Peace and quiet. Finally. The storm which had broken seven days ago and raged ceaselessly over the island quieted on the eighth day in the morning. Exactly as she had predicted. Too bad nobody wanted to believe her. They never listened. They had to die.
The bodies of people and animals, houses reduced to heaps of debris, furniture, everyday objects and tools – all of it was swept into the sea. The island was clean and naked because even most of bigger plants weren’t able to withhold the raw force of the storm, apart from several young, pliable tekka trees which grew around the temple. She was sitting beneath one of them, exhausted but alive, with last flowers she could find in her hand. She positioned herself exactly in the middle of the circle, looking at the shiny, silvery full moon and the sea, so beautiful, now, aquamarine and enticing, its surface almost smooth with just little cute wavelets. A beast pretending to be a tame, playful kitten. She knew plenty about the deception. People used to prentend around her a lot. She smiled.
Knowing the future and also your own fate had good and bad side. Disadvantages were insignificant but numerous and painful, like small sharp stones in your sandal. If you were a gifted seer you had to be careful while speaking to the others. People usually didn’t appreciate the truth, especially if they could do nothing to change it. As a born seer, she had been compelled to tell only the truth. Accordingly, she had been meeting with ridicule since she started to remember anything.

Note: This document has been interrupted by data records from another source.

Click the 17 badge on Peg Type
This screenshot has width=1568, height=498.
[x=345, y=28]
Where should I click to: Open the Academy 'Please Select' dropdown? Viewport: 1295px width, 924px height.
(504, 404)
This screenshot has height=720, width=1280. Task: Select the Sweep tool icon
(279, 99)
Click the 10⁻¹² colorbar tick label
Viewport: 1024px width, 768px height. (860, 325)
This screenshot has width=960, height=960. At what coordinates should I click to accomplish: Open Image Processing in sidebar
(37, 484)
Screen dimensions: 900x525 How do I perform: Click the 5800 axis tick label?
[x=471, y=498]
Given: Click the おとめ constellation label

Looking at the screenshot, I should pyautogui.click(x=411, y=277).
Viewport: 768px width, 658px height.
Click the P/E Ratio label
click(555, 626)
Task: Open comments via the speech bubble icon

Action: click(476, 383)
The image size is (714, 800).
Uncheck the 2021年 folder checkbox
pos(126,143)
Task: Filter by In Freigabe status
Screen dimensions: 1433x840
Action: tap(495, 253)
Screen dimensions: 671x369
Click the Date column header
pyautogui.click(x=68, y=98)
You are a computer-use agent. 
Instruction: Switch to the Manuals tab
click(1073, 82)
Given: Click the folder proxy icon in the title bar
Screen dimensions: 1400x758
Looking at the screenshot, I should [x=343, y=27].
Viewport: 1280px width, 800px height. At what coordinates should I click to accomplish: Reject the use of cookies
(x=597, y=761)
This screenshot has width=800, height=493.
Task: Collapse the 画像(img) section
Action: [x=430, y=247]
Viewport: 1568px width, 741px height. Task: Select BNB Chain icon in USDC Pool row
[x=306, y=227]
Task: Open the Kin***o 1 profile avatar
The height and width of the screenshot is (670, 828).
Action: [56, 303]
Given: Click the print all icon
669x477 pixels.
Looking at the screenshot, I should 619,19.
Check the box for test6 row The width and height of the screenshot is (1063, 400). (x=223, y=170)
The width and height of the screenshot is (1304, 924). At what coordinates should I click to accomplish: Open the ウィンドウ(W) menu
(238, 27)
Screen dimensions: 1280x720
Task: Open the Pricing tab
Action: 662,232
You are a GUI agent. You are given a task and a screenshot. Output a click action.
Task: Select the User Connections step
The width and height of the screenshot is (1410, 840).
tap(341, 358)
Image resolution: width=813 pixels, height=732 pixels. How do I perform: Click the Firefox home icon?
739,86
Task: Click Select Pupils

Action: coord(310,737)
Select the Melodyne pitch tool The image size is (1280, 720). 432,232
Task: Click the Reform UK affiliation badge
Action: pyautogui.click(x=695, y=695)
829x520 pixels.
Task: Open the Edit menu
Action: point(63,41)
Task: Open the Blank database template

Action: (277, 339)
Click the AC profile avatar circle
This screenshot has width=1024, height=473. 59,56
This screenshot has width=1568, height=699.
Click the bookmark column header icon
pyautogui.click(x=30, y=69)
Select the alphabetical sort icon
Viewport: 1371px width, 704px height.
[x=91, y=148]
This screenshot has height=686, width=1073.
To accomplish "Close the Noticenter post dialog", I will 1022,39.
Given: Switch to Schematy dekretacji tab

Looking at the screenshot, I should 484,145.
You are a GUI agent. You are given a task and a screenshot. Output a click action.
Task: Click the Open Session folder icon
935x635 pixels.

Women on this island were known as chatterboxes but she rarely indulged in such luxury, even as a child. Still people resented the fact that she knew more about them than even themselves. They used to throw dung and stones at her. They used to call her names, spit with disgust at the mere sight of her, turn around and walk away as soon as they got a glimpse of her white robe. She never had friends and didn’t know her own family – her mother disowned her right after the birth, horrified at the mere prospect of bringing up a seer. Even her fellow priestesses avoided her company as if she was a leper. Her presence, although forced by gods, was barely suffered. She scared visitors away; as a result the whole temple has been impoverished. Nobody liked being made poorer.
One big advantage was the lack of sorrows; if not for the voice telling her two steps in advance, assuring her the ordeal was temporary only, she would have ended her life many years ago. However, when you are sure what will happen, there is no need to choose your options or dither about anything. She knew she would be taken, collected like a sun-ripened fruit after the end of all life, by a divine messenger from the sea. She knew there would be a disaster of massive proportions and then she will be rewarded. She tried to warn others against her better judgement – in vain. What has to happen, will happen. Now she knew she should wait – just a little bit longer. The moon seemed to smile at her – finally one friendly face around.